“Pick one.. it’s Yours”: Patient Gifts to Their Doctors
When I was an intern at Philadelphia General Hospital, my introduction to the hospital was on the general medical ward. This particular ward was where the firemen and policemen went when they were sick and also the politicians of the city. I remember that one of the first patients I was responsible for was a politician. I came to the bedside to perform the patient’s first history and physical in the hospital. I remember, I was greeted with a smile as I approached and then the patient raised his arm. On his wrist were several expensive looking watches. His words to me: “Pick one.. it’s yours.” Well, I didn’t. I felt he was trying to “buy” my personal attention and service before I even started. (Remember, I said he was a politician!) I politely refused his offer and explained that a watch wasn’t necessary. It was my responsibility to provide care to all hospital patients and I would be satisfied to take care of him without a watch. After a bit of further urging, he finally gave up and I did my task without further event.

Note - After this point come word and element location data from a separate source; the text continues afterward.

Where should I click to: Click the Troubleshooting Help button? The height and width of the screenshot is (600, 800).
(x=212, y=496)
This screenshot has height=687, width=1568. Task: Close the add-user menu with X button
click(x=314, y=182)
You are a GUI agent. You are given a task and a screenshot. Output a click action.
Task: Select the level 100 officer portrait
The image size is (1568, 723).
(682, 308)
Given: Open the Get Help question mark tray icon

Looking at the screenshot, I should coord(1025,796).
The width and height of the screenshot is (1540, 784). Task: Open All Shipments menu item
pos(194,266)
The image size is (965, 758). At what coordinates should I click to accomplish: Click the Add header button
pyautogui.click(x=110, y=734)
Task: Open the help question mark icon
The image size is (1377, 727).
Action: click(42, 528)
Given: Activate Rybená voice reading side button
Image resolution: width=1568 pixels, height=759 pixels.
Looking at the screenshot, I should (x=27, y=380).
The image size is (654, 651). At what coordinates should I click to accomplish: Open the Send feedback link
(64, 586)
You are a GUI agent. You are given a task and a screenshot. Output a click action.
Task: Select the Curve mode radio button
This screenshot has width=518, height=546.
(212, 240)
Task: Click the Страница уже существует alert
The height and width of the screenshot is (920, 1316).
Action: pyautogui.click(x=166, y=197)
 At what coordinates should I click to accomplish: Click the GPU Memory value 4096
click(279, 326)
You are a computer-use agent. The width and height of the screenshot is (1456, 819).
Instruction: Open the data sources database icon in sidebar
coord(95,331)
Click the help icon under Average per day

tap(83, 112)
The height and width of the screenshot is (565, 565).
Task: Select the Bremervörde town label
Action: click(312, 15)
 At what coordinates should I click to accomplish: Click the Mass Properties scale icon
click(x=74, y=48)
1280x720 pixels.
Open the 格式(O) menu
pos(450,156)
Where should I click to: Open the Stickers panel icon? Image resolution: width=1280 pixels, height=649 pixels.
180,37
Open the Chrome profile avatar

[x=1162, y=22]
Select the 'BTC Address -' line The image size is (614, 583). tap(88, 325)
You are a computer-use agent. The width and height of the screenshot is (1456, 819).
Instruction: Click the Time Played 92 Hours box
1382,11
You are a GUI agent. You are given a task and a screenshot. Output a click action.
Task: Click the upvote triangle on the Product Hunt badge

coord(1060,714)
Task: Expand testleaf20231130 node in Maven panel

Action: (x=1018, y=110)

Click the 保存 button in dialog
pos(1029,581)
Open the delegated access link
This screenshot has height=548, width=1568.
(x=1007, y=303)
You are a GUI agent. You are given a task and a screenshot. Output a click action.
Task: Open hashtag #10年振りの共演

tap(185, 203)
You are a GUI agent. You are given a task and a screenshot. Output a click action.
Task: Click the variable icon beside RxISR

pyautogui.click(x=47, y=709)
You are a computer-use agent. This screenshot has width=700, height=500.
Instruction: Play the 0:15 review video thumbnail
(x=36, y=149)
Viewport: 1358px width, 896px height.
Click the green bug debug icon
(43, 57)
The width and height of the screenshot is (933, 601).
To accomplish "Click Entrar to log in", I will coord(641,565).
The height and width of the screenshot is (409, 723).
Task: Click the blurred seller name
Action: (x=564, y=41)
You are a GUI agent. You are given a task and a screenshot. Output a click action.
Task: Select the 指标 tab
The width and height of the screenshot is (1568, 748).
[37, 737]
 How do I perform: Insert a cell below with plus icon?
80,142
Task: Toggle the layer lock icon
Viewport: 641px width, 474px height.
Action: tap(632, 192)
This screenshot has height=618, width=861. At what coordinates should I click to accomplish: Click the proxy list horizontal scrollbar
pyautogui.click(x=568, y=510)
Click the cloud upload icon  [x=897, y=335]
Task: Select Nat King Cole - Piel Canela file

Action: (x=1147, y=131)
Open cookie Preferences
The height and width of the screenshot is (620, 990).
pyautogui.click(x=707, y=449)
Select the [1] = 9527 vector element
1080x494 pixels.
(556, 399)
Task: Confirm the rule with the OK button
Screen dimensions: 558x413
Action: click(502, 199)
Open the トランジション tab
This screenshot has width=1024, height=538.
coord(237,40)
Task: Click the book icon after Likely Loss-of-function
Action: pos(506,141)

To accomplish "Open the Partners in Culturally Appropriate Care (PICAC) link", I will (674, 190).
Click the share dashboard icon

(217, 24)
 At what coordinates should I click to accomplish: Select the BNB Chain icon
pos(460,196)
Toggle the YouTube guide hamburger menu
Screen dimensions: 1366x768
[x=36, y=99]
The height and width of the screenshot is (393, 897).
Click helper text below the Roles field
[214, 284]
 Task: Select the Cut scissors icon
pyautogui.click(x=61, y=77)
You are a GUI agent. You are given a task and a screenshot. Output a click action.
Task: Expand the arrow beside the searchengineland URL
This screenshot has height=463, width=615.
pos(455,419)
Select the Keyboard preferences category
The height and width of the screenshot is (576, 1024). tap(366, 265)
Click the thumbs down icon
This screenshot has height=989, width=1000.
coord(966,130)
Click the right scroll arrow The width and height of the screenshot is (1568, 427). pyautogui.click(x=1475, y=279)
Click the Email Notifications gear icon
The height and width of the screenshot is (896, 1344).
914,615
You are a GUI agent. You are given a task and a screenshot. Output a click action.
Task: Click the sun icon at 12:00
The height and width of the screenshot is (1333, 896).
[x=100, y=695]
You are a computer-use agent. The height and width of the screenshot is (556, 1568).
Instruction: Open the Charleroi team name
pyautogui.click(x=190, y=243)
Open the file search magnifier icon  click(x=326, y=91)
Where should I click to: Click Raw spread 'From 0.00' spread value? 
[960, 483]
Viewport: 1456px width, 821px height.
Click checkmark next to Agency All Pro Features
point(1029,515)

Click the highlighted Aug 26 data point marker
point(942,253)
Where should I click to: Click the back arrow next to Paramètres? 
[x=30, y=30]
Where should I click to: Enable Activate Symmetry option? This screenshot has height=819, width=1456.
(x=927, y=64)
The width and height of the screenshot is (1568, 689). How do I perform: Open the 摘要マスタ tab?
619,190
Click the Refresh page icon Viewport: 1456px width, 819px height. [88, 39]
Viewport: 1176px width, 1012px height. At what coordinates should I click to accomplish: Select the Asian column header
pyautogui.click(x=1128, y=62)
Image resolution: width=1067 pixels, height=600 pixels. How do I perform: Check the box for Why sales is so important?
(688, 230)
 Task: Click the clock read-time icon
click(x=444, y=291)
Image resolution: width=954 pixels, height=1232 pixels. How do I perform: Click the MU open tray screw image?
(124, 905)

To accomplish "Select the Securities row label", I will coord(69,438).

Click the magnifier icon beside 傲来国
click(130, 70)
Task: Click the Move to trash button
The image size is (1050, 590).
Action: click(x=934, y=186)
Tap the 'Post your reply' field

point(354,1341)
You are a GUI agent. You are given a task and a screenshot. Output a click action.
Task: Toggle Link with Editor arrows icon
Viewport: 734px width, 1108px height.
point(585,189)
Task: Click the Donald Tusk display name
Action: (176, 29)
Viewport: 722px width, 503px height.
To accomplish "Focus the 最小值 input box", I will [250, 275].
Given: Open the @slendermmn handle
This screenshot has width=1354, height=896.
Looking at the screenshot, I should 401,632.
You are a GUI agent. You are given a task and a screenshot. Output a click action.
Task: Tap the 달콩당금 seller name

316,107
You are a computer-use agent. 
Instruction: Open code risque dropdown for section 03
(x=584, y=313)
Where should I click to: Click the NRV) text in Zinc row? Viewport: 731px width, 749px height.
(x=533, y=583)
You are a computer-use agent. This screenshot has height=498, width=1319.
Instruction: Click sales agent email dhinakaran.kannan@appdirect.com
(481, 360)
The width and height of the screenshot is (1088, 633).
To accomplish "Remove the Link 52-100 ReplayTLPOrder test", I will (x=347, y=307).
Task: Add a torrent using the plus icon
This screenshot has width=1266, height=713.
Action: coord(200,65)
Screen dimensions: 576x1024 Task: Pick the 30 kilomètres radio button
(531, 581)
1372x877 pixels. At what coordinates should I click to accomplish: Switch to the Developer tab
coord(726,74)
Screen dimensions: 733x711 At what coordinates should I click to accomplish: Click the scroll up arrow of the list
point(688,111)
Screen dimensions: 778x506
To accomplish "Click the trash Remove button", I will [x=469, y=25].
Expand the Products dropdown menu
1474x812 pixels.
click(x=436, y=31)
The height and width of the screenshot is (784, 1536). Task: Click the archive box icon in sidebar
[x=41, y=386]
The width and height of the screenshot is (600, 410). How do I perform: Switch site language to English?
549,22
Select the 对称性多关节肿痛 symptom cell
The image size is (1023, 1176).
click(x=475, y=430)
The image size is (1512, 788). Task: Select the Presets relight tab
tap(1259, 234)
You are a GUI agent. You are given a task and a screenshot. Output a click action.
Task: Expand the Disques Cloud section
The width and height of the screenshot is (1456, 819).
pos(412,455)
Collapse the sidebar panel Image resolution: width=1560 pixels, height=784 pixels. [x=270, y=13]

This episode in my medical experience has been long remembered (40 some years) but also brings up the ethical issue of whether physicians should ever accept gifts from patients. If so, under what circumstances and what kind of gifts? I think it is improper to accept a gift before the act of attending to the medical needs of the patient as in the my intern experience. But what about a gracious gift representing thanks and appreciation for my services after they have been completed? Certainly, it would be inconsiderate of the feelings of the patient to refuse. Would a gold watch be acceptable or should it be a home-made fruit cake? Where does one draw the line? How about a monetary “tip”? I never had that! But if this was offered to me, should I accept that like my barber does? If so, how much of a tip is acceptable? I realize that his issue of a patient’s gift is not the most important issue in medical practice but it does represent ethical concerns: Avoiding acts which may be seen as or indeed are conflicts of interest in the practice of a just form of medicine for all patients could also be paternalistically ignoring the emotional needs of the treated patient to relate to the physician. Before I go any further, I welcome the views of my visitors including physicians. ..Maurice.